STEVE INSKEEP, HOST:
Some humans spend a lot of time teaching words to animals.
RACHEL MARTIN, HOST:
In recent years, Alex, the African gray parrot, developed a vocabulary of 150 words.
(SOUNDBITE OF ARCHIVED RECORDING)
IRENE PEPPERBERG: What’s here?
ALEX: Truck.
PEPPERBERG: That’s a good boy. Truck – good boy.
ALEX: Want nut.
PEPPERBERG: Well, you can have a nut. Go choose your own.
MARTIN: Amazing. Also, in recent years, Koko the gorilla learned sign language.
INSKEEP: Other scientists try to figure out the languages that animals already have. Suppose we think of this as a form of expression.

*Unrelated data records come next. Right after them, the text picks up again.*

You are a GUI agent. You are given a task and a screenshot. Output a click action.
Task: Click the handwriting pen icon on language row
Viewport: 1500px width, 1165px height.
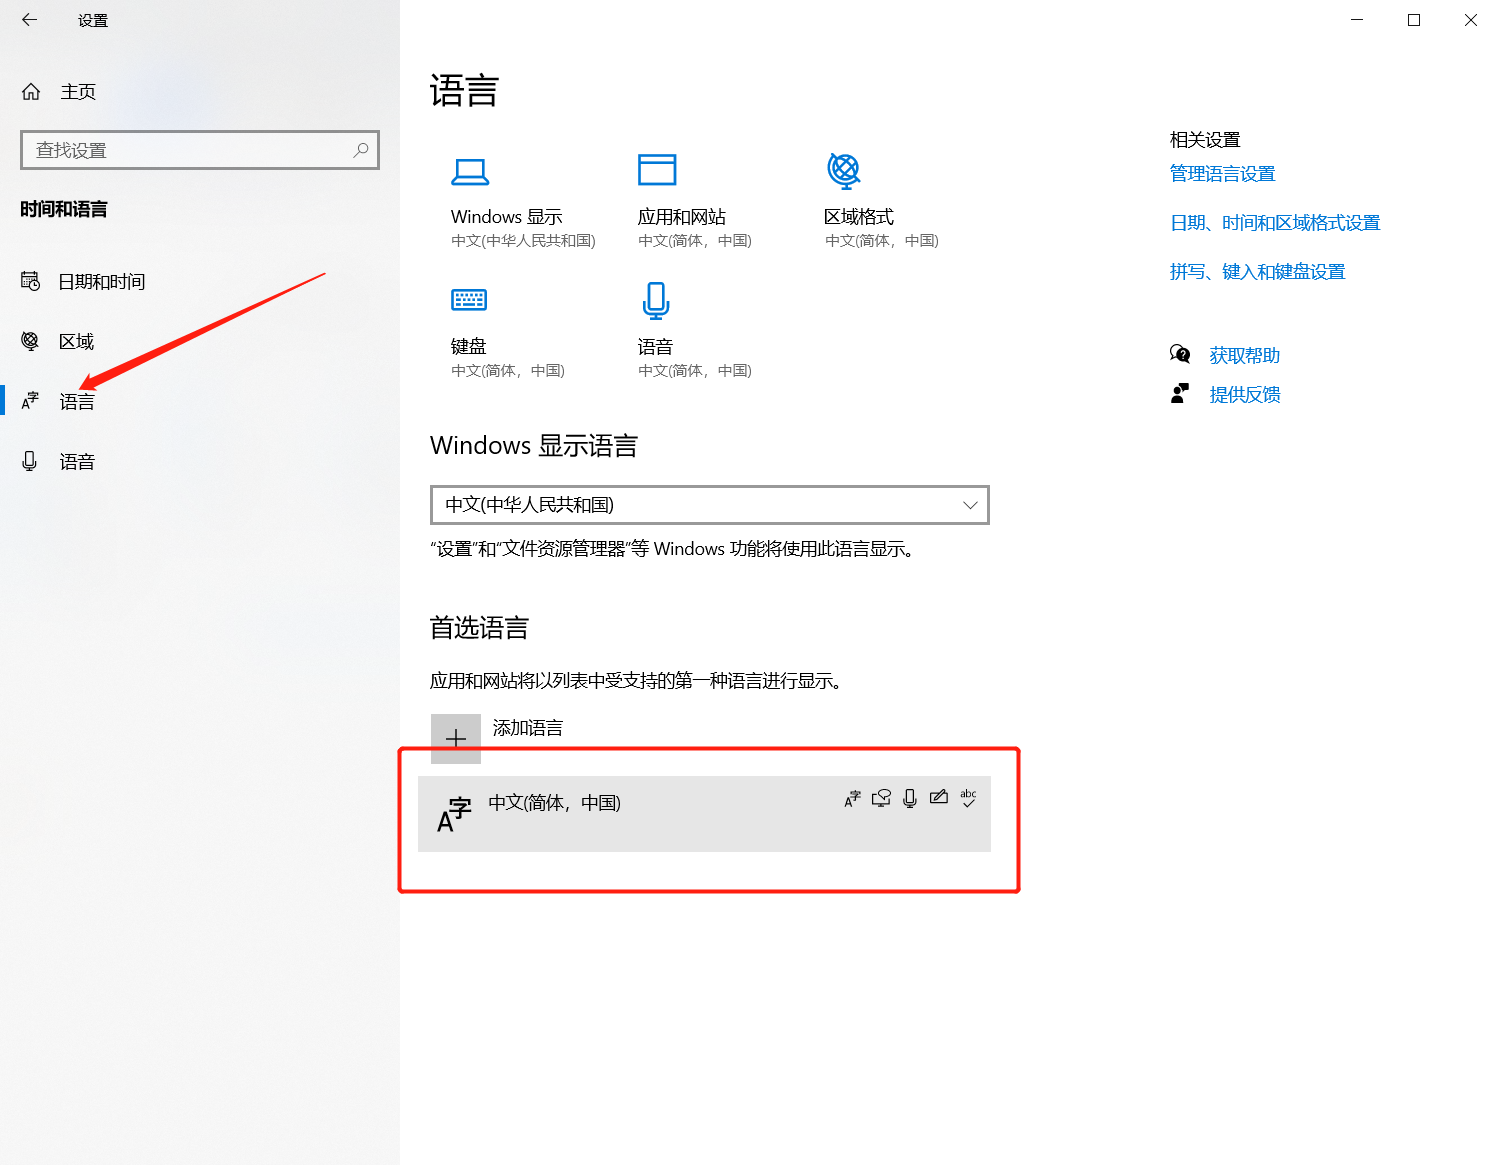pos(938,798)
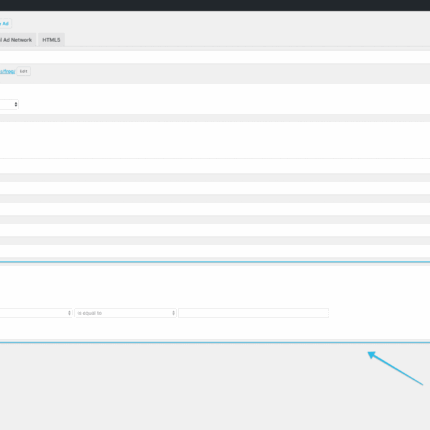This screenshot has height=430, width=430.
Task: Follow the blue underlined permalink
Action: 7,71
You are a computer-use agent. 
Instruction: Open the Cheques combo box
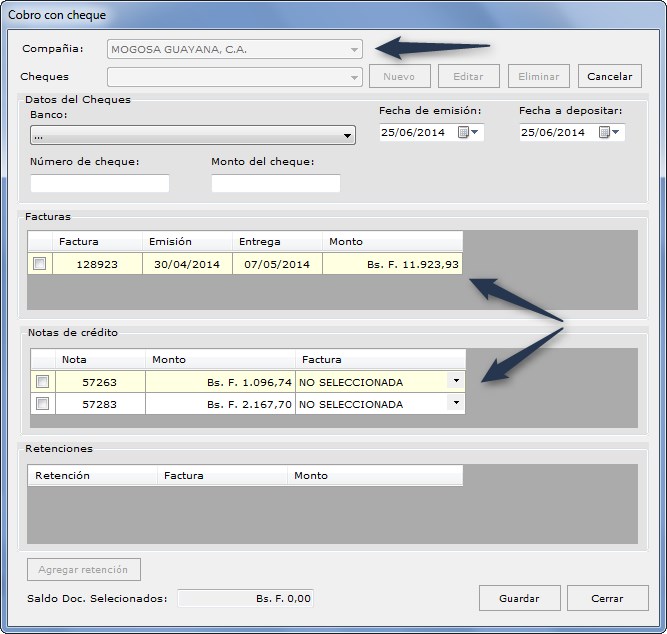click(x=235, y=77)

(SOUNDBITE OF PIG GRUNTING)
MARTIN: Pigs are the subject of the study by Elodie Briefer. She’s at Copenhagen University and a lead researcher for the SoundWel project.
ELODIE BRIEFER: What we did in this paper is to try to see if the calls produced in different situations vary.
MARTIN: They’ve been listening to the sounds a few pigs make from birth.
BRIEFER: So based on the behavior, we then classify them as emotionally positive, so which would be something that usually increase your chance of survival and that they would approach – or negative, which is where they would – situations they would avoid and which would decrease your chance of survival.
INSKEEP: Think about that. They identified four or five basic sounds that may give clues to how a pig feels.
BRIEFER: The main ones are their grunts.
(SOUNDBITE OF PIG GRUNTING)
BRIEFER: They have kind of low and closed and open-mouth grunts. And they have barks.
(SOUNDBITE OF PIG BARKING)
BRIEFER: And they have screams…
(SOUNDBITE OF PIG SCREAMING)
BRIEFER: …And squeals.
(SOUNDBITE OF PIG SQUEALING)
INSKEEP: (Laughter) Amazing.
MARTIN: Wow. I don’t really know what to say. Briefer says listening to pigs can help improve their welfare, which in turn helps a pig farmer.
INSKEEP: And at this point, we do have to just say it – pigs are mainly raised as a food source.
BRIEFER: We know that animals that have better welfare, they give better quality meat. So they have – they’re usually less stressed. And stress triggers the release of cortisol, which gives a bad taste to the meat. So we know that better welfare leads to meat of better quality.
INSKEEP: OK. Briefer and her team believe that their method is about 92% accurate in discerning a pig’s emotional state. And they plan to build some kind of tool, maybe an app, to help farmers listen to the pigs.